GOALS:
a - Return the passage of the regex forum post that falls between "I am trying" and "can't click on it.", inclusive, copied word for word.
b - Supply the next part of the forum post about matching href links that exclude .js and .css files, picking up after its final sentence.

0
votes

I am trying to replace every link of an HTML page so people can click on it. But I can't find the Regex for the pattern:

href="Any_URL" except those containing ".js" or ".css" ( in the middle or at the end of the URL)

I tried many patterns like href=".+(.css|.js){0}.*"

The idea is to get the content of a website and replace every URL ( except those containing .js and .css) by href="#" so people can't click on it.

SUPPLIED DATA:
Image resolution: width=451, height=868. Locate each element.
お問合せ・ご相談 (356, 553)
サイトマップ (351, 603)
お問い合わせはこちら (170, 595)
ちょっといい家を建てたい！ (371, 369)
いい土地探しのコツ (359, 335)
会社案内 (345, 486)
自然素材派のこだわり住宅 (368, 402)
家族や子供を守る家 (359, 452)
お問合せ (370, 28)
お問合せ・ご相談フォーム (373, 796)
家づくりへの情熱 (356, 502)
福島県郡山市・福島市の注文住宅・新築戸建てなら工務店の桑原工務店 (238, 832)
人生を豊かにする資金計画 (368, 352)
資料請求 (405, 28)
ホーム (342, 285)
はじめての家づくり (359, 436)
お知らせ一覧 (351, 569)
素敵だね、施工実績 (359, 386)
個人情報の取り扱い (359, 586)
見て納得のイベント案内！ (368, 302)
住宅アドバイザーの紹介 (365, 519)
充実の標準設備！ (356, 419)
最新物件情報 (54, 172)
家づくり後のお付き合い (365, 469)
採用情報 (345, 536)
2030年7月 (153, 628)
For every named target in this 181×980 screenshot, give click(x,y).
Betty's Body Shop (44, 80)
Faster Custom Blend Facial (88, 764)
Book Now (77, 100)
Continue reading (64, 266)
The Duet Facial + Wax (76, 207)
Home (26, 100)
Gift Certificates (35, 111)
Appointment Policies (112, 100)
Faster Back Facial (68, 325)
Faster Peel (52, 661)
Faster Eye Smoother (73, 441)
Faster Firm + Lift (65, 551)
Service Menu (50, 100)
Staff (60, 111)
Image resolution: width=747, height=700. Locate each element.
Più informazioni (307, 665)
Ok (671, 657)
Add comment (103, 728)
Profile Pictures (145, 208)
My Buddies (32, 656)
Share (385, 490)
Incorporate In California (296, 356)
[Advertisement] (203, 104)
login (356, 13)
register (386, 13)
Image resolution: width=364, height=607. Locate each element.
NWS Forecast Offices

RESPONSES FOR EACH TASK:
a -
I am trying to replace every link of an HTML page so people can click on it. But I can't find the Regex for the pattern:

href="Any_URL" except those containing ".js" or ".css" ( in the middle or at the end of the URL)

I tried many patterns like href=".+(.css|.js){0}.*"

The idea is to get the content of a website and replace every URL ( except those containing .js and .css) by href="#" so people can't click on it.

b -
$subject = file_get_contents($url, FILE_USE_INCLUDE_PATH); // get the content of the website

$pattern='#href=".+(.css|.js){0}.*"#i' // doesn't work

$page=preg_replace($pattern, 'href=#', $subject); // replace all the links by something not clickable

return $page;

2
{0} means match zero times, it doesn't mean to ensure it's not there. You would instead need to use an assertion, like \.(?!css|js)\w+ - Niet the Dark Absol
Don't use regular expressions to parse HTML. Use an XPath query, and then you have a simple substring search to do on the returned href attribute values. - miken32

2 Answers

0
votes

{0} only apply to matches. So it won't compute in the match, but could be there. Try this:

href="(.+)(?<!\.css|\.js)"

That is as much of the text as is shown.